Were there any factors that might affect the accuracy of your findings?
There is always the possibility of additional matrix interferences affecting other plastics that we are not yet aware of. That is why we need to keep assessing our analytical methods and their suitability for every matrix being studied.
How do you imagine the results of your study can/will be more broadly applied?
The quality control protocols employed to check for PE and PVC interferences can be applied in all studies using Py-GC–MS. We hope this study will lead to further consideration/checks of human biomonitoring data being reported and hopefully improve the reliability of data for regulators and policymakers.
Are there any next steps in this research?
We are currently assessing a range of different biological tissues to assess potential interferences, develop methods to remove or reduce them, assess method recoveries, calculate appropriate detection limits for these tissues, and assess if it is biologically plausible for these concentrations to be present in these matrices.
Reference
1. Rauert, C.; Charlton, N.; Bagley, A.; Dunlop, S. A.; Symeonides, C.; Thomas, K. V. Assessing the Efficacy of Pyrolysis-Gas Chromatography-Mass Spectrometry for Nanoplastic and Microplastic Analysis in Human Blood.

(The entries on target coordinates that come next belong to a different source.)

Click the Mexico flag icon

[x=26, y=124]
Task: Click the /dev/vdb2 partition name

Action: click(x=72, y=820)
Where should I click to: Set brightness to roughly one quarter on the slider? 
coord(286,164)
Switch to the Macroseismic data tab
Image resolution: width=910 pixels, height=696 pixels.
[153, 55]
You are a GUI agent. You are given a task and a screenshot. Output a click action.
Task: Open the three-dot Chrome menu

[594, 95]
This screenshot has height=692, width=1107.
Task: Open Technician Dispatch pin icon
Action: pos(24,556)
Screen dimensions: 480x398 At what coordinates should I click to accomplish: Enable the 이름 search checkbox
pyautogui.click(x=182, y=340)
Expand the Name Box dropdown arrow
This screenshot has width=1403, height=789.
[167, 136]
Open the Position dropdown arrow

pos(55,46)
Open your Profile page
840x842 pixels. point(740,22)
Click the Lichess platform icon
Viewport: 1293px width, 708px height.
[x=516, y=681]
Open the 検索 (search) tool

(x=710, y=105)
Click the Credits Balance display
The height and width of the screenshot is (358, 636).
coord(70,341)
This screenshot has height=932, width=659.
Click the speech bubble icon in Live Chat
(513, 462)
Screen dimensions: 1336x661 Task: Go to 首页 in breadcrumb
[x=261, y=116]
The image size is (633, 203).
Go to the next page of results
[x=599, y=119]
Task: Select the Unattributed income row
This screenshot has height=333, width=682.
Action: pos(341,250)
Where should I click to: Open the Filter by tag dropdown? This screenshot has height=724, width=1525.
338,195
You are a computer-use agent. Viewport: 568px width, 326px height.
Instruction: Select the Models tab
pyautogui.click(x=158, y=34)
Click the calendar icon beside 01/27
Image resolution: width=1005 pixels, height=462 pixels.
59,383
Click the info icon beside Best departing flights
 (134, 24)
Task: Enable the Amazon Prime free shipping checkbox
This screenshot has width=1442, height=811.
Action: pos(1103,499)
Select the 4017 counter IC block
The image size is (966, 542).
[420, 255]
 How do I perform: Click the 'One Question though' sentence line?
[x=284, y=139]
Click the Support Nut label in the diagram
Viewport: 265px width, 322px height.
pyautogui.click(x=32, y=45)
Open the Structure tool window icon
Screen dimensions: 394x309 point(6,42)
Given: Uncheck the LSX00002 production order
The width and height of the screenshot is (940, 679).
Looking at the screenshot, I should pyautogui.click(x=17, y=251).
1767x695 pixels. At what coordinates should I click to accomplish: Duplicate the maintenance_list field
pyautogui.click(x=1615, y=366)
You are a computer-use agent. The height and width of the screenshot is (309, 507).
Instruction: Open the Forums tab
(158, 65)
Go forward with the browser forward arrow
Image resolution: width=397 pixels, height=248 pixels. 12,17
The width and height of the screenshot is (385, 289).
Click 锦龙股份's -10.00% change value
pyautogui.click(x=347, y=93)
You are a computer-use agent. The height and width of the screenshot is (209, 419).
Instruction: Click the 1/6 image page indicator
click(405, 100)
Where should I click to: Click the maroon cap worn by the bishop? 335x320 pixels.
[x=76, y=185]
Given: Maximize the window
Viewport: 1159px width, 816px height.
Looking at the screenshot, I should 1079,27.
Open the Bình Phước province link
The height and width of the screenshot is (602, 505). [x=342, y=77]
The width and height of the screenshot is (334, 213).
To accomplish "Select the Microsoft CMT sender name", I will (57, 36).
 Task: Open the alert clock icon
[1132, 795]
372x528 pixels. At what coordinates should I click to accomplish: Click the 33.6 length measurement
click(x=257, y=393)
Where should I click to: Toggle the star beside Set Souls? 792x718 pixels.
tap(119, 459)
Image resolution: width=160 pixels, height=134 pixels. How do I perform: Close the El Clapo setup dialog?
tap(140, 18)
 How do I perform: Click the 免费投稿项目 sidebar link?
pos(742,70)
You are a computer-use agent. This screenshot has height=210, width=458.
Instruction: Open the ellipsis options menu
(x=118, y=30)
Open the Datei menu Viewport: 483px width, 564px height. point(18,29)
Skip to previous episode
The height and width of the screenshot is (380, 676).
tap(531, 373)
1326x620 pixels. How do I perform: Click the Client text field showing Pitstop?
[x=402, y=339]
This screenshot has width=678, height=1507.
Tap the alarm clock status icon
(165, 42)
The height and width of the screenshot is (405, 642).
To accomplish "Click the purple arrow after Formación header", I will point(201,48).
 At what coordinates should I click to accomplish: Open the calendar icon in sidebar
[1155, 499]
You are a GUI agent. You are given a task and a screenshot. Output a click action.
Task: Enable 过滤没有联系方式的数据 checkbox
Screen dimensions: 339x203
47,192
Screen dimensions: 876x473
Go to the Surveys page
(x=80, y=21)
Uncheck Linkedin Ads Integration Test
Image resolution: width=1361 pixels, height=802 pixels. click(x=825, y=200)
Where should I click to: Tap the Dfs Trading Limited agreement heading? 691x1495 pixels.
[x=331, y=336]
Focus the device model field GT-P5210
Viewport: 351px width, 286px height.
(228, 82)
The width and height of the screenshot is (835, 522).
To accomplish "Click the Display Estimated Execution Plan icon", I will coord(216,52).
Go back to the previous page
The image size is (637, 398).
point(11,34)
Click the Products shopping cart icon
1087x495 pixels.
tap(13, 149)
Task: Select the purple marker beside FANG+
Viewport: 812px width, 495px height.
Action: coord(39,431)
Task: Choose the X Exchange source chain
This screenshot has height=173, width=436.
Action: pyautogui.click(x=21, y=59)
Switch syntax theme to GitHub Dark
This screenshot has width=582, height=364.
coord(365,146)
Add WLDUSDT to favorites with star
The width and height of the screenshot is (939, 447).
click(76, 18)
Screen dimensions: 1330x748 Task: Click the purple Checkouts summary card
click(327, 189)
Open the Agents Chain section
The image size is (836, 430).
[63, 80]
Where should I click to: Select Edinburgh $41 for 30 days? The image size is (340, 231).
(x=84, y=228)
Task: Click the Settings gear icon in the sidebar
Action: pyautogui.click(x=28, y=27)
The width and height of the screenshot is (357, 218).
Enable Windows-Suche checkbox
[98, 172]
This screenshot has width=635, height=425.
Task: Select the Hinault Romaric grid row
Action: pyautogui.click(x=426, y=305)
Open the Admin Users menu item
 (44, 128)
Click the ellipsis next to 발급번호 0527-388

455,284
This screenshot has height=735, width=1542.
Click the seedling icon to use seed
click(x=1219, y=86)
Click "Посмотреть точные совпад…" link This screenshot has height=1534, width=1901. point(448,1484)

Environ. Sci. Technol. 2025, 59 (4), 1984–1994. DOI: 10.1021/acs.est.4c12599
Cassandra Rauert is a Senior Research Fellow at the Queensland Alliance for Environmental Health Sciences (QAEHS) at the University of Queensland (Woolloongabba, Australia). Her current research focusses on human and environmental exposure to micro and nanoplastics. Cassandra is the plastics research lead in the Minderoo Centre – Plastics and Human Health.